• **Records for processing**:
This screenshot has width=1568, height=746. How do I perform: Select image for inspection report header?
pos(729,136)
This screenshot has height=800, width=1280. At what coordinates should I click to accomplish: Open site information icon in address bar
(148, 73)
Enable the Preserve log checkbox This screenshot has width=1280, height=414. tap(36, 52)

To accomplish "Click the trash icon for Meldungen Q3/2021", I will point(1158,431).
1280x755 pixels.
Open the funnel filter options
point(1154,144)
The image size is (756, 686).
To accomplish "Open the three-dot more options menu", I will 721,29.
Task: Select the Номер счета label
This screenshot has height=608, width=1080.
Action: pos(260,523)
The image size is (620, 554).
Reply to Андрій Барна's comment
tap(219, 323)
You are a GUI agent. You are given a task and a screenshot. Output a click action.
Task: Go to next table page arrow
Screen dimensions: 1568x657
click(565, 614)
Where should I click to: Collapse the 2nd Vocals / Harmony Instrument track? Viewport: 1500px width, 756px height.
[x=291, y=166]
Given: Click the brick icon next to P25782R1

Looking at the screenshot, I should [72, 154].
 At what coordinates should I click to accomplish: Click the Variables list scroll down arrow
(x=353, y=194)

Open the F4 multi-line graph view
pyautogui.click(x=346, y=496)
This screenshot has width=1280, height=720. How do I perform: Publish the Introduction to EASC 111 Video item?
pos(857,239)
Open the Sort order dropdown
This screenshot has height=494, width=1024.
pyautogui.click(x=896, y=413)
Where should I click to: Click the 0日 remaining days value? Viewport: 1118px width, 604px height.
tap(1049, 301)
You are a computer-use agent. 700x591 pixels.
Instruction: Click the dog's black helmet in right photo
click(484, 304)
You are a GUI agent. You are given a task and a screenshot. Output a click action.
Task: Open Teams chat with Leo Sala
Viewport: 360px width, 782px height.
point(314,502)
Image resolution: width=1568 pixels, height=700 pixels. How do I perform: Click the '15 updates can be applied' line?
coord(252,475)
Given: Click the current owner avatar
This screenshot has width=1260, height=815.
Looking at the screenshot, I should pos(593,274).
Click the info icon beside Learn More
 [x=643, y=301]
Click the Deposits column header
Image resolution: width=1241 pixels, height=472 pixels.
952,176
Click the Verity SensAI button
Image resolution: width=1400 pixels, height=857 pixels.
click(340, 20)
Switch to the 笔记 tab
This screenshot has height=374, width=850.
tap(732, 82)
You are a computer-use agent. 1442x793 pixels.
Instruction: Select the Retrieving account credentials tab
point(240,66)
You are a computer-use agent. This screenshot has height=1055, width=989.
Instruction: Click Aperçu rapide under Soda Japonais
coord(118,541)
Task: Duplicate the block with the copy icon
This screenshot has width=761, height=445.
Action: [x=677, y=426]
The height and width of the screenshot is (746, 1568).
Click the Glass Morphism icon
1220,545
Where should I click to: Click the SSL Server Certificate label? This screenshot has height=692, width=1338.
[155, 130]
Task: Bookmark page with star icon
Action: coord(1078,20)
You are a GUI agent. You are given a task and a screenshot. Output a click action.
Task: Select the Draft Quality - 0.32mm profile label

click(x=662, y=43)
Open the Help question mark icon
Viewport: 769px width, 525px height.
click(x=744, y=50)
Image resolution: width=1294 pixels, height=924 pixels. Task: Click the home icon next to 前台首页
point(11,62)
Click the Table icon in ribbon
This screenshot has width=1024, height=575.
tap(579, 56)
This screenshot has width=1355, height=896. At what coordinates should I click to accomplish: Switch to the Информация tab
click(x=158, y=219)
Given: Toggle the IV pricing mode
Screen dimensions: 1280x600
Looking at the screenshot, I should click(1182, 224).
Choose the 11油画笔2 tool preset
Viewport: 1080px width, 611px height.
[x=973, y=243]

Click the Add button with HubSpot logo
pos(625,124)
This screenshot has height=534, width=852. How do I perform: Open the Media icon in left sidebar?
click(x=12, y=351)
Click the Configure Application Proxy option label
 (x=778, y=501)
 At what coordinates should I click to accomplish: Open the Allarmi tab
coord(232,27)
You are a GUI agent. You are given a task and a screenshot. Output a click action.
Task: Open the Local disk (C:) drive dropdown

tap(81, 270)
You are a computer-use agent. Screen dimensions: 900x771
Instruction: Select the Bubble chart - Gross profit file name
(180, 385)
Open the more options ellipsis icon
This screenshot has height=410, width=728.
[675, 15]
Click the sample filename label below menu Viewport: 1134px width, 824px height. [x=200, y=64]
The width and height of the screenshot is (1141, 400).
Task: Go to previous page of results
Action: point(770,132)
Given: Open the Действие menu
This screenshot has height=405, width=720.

• **Your instructions**: Could you write out all of the data again, exactly as given?

• **Solution below**:
This screenshot has width=1568, height=746. How do I perform: Select image for inspection report header?
pos(729,136)
This screenshot has height=800, width=1280. At what coordinates should I click to accomplish: Open site information icon in address bar
(148, 73)
Enable the Preserve log checkbox This screenshot has width=1280, height=414. tap(36, 52)

To accomplish "Click the trash icon for Meldungen Q3/2021", I will point(1158,431).
1280x755 pixels.
Open the funnel filter options
point(1154,144)
The image size is (756, 686).
To accomplish "Open the three-dot more options menu", I will 721,29.
Task: Select the Номер счета label
This screenshot has height=608, width=1080.
Action: pos(260,523)
The image size is (620, 554).
Reply to Андрій Барна's comment
tap(219, 323)
You are a GUI agent. You are given a task and a screenshot. Output a click action.
Task: Go to next table page arrow
Screen dimensions: 1568x657
click(565, 614)
Where should I click to: Collapse the 2nd Vocals / Harmony Instrument track? Viewport: 1500px width, 756px height.
[x=291, y=166]
Given: Click the brick icon next to P25782R1

Looking at the screenshot, I should [72, 154].
 At what coordinates should I click to accomplish: Click the Variables list scroll down arrow
(x=353, y=194)

Open the F4 multi-line graph view
pyautogui.click(x=346, y=496)
This screenshot has width=1280, height=720. How do I perform: Publish the Introduction to EASC 111 Video item?
pos(857,239)
Open the Sort order dropdown
This screenshot has height=494, width=1024.
pyautogui.click(x=896, y=413)
Where should I click to: Click the 0日 remaining days value? Viewport: 1118px width, 604px height.
tap(1049, 301)
You are a computer-use agent. 700x591 pixels.
Instruction: Click the dog's black helmet in right photo
click(484, 304)
You are a GUI agent. You are given a task and a screenshot. Output a click action.
Task: Open Teams chat with Leo Sala
Viewport: 360px width, 782px height.
point(314,502)
Image resolution: width=1568 pixels, height=700 pixels. How do I perform: Click the '15 updates can be applied' line?
coord(252,475)
Given: Click the current owner avatar
This screenshot has width=1260, height=815.
Looking at the screenshot, I should pos(593,274).
Click the info icon beside Learn More
 [x=643, y=301]
Click the Deposits column header
Image resolution: width=1241 pixels, height=472 pixels.
952,176
Click the Verity SensAI button
Image resolution: width=1400 pixels, height=857 pixels.
click(340, 20)
Switch to the 笔记 tab
This screenshot has height=374, width=850.
tap(732, 82)
You are a computer-use agent. 1442x793 pixels.
Instruction: Select the Retrieving account credentials tab
point(240,66)
You are a computer-use agent. This screenshot has height=1055, width=989.
Instruction: Click Aperçu rapide under Soda Japonais
coord(118,541)
Task: Duplicate the block with the copy icon
This screenshot has width=761, height=445.
Action: [x=677, y=426]
The height and width of the screenshot is (746, 1568).
Click the Glass Morphism icon
1220,545
Where should I click to: Click the SSL Server Certificate label? This screenshot has height=692, width=1338.
[155, 130]
Task: Bookmark page with star icon
Action: coord(1078,20)
You are a GUI agent. You are given a task and a screenshot. Output a click action.
Task: Select the Draft Quality - 0.32mm profile label

click(x=662, y=43)
Open the Help question mark icon
Viewport: 769px width, 525px height.
click(x=744, y=50)
Image resolution: width=1294 pixels, height=924 pixels. Task: Click the home icon next to 前台首页
point(11,62)
Click the Table icon in ribbon
This screenshot has width=1024, height=575.
tap(579, 56)
This screenshot has width=1355, height=896. At what coordinates should I click to accomplish: Switch to the Информация tab
click(x=158, y=219)
Given: Toggle the IV pricing mode
Screen dimensions: 1280x600
Looking at the screenshot, I should click(1182, 224).
Choose the 11油画笔2 tool preset
Viewport: 1080px width, 611px height.
[x=973, y=243]

Click the Add button with HubSpot logo
pos(625,124)
This screenshot has height=534, width=852. How do I perform: Open the Media icon in left sidebar?
click(x=12, y=351)
Click the Configure Application Proxy option label
 (x=778, y=501)
 At what coordinates should I click to accomplish: Open the Allarmi tab
coord(232,27)
You are a GUI agent. You are given a task and a screenshot. Output a click action.
Task: Open the Local disk (C:) drive dropdown

tap(81, 270)
You are a computer-use agent. Screen dimensions: 900x771
Instruction: Select the Bubble chart - Gross profit file name
(180, 385)
Open the more options ellipsis icon
This screenshot has height=410, width=728.
[675, 15]
Click the sample filename label below menu Viewport: 1134px width, 824px height. [x=200, y=64]
The width and height of the screenshot is (1141, 400).
Task: Go to previous page of results
Action: point(770,132)
Given: Open the Действие menu
This screenshot has height=405, width=720.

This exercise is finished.